Intel® Distribution of OpenVINO™ Toolkit
Community assistance about the Intel® Distribution of OpenVINO™ toolkit, OpenCV, and all aspects of computer vision-related on Intel® platforms.
6577 Discussões

Llama3 performance (HuggingFace + Optimum) on CPU and GPU are completely different

ayf7
Novato
6.777 Visualizações

Hello,


I'm currently trying to run Llama3 from the Hugging Face Repo, using the OpenVINO backend for inference.
I've followed tutorials provided by OpenVINO and from Hugging Face pretty faithfully, here is the code:

 

from transformers import AutoTokenizer, AutoModelForCausalLM, pipeline
import torch
from optimum.intel.openvino import OVModelForCausalLM

model_id = "meta-llama/Meta-Llama-3-8B"

model = OVModelForCausalLM.from_pretrained(model_id, export=True, device="GPU")
tokenizer=AutoTokenizer.from_pretrained(model_id)

pipe = pipeline(
  task="text-generation",
  model=model,
  tokenizer=tokenizer,
  model_kwargs={"torch_dtype": torch.bfloat16},
)

k = pipe("Hey how are you doing today?")
print(k)

 

The output on CPU usually gives the same output that is pretty coherent: 

 

'Hey how are you doing today? I am doing well. I am a little bit tired because I'

 

 while using device=GPU gives complete nonsense, and it's always random nonsense as well, such as:

 

aaaaaaaa href="aaaaaaaa\n the right to the the (a)

 

 I've tried tweaking a lot of different components, with little success.

 

I'm using Meteor Lake / Intel Arc Graphics, with PCI ID 7D55:

 

0000:00:02.0 VGA compatible controller [0300]: Intel Corporation Device [8086:7d55] (rev 08)

 

Some versions of possibly relevant packages I'm using:

- OpenVINO 2024.1.0

- Optimum 1.19.2 (with Optimum-Intel 1.17.0.dev0+bfd0767)

- torch 2.3.0

 

Any pointers would be greatly appreciated. Thank you!

Etiquetas (2)
0 Kudos
1 Solução
ayf7
Novato
6.383 Visualizações

I've figured out the issue - turns out my kernel version (6.5, which was the default for 22.04) was outdated. I upgraded to 6.9.3 and now the outputs are more reasonable.

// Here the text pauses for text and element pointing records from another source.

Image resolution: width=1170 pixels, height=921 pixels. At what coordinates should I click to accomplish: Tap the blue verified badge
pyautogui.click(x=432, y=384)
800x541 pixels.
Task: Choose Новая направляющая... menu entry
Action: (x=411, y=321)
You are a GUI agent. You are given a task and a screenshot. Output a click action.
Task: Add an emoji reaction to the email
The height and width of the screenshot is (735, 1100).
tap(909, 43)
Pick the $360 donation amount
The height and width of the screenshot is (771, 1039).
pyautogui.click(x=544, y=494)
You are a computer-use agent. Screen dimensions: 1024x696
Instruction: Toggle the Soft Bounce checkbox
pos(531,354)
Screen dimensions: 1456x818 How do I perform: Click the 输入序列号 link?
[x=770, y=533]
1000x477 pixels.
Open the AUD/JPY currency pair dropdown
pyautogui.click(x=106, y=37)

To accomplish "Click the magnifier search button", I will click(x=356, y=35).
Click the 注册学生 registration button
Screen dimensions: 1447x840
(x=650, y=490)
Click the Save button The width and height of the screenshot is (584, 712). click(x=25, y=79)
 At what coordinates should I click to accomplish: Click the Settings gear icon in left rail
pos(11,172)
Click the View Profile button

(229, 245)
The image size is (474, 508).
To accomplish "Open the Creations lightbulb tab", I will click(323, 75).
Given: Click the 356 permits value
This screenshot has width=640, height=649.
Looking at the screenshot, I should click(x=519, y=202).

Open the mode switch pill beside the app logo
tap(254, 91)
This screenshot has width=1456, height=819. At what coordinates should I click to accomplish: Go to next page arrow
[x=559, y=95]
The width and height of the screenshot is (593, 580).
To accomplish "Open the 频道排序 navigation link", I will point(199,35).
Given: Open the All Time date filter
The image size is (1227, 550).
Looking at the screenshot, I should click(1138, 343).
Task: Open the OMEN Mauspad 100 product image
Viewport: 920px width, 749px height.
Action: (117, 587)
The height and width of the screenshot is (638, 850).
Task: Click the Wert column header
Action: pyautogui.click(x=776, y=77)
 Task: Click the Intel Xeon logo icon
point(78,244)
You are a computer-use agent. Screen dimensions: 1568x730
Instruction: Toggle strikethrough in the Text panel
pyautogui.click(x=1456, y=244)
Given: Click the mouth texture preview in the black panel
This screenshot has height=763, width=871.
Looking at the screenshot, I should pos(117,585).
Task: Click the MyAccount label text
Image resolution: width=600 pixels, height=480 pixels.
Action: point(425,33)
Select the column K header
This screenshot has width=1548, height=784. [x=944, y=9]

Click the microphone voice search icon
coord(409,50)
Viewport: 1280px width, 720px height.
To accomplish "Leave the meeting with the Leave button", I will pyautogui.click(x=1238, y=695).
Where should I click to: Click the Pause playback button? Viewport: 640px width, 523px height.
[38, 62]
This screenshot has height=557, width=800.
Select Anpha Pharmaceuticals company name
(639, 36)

Ver solução na publicação original

11 Respostas
Wan_Intel
Moderador
6.735 Visualizações

Hi ayf7,

Thanks for reaching out to us.

 

We'll investigate the issue and update you as soon as possible. Meanwhile, could you please share which operating system are you using on your machine?

 

 

Regards,

Wan

 

ayf7
Novato
6.690 Visualizações

Hi Wan,

 

Thanks for reaching out. I am using Ubuntu 22.04 LTS.

 

I also tried a stable diffusion model, and I also took this sample code somewhere:

import requests
import torch
from PIL import Image
from io import BytesIO
from optimum.intel.openvino import OVStableDiffusionImg2ImgPipeline

model_id = "runwayml/stable-diffusion-v1-5"
pipeline = OVStableDiffusionImg2ImgPipeline.from_pretrained(model_id, device="CPU", export=True)

url = "https://raw.githubusercontent.com/CompVis/stable-diffusion/main/assets/stable-samples/img2img/sketch-mountains-input.jpg"
response = requests.get(url)
init_image = Image.open(BytesIO(response.content)).convert("RGB")
init_image = init_image.resize((768, 512))
prompt = "A fantasy landscape, trending on artstation"
image = pipeline(prompt=prompt, image=init_image, strength=0.75, guidance_scale=7.5).images[0]
image.save("fantasy_landscape.png")

Compiling on CPU gave an expected result, and GPU outputted noise. So maybe that means there's some issue at a lower level?

 

- ayf

Wan_Intel
Moderador
6.628 Visualizações

Hi Ayf7,

Thanks for the information.

 

I've set up the environment via the following installation guide:

 

I've been granted to access model meta-llama/Meta-Llama-Guard-2-8B when I applied for meta-llama/Meta-Llama-3-8B. However, when I ran your code, I encountered the following error:

403 Forbidden: Authorization error

Cannot access content at: https://huggingface.co/api/models/meta-llama/Meta-Llama-Guard-2-8B/tree/main?recursive=True&expand=False.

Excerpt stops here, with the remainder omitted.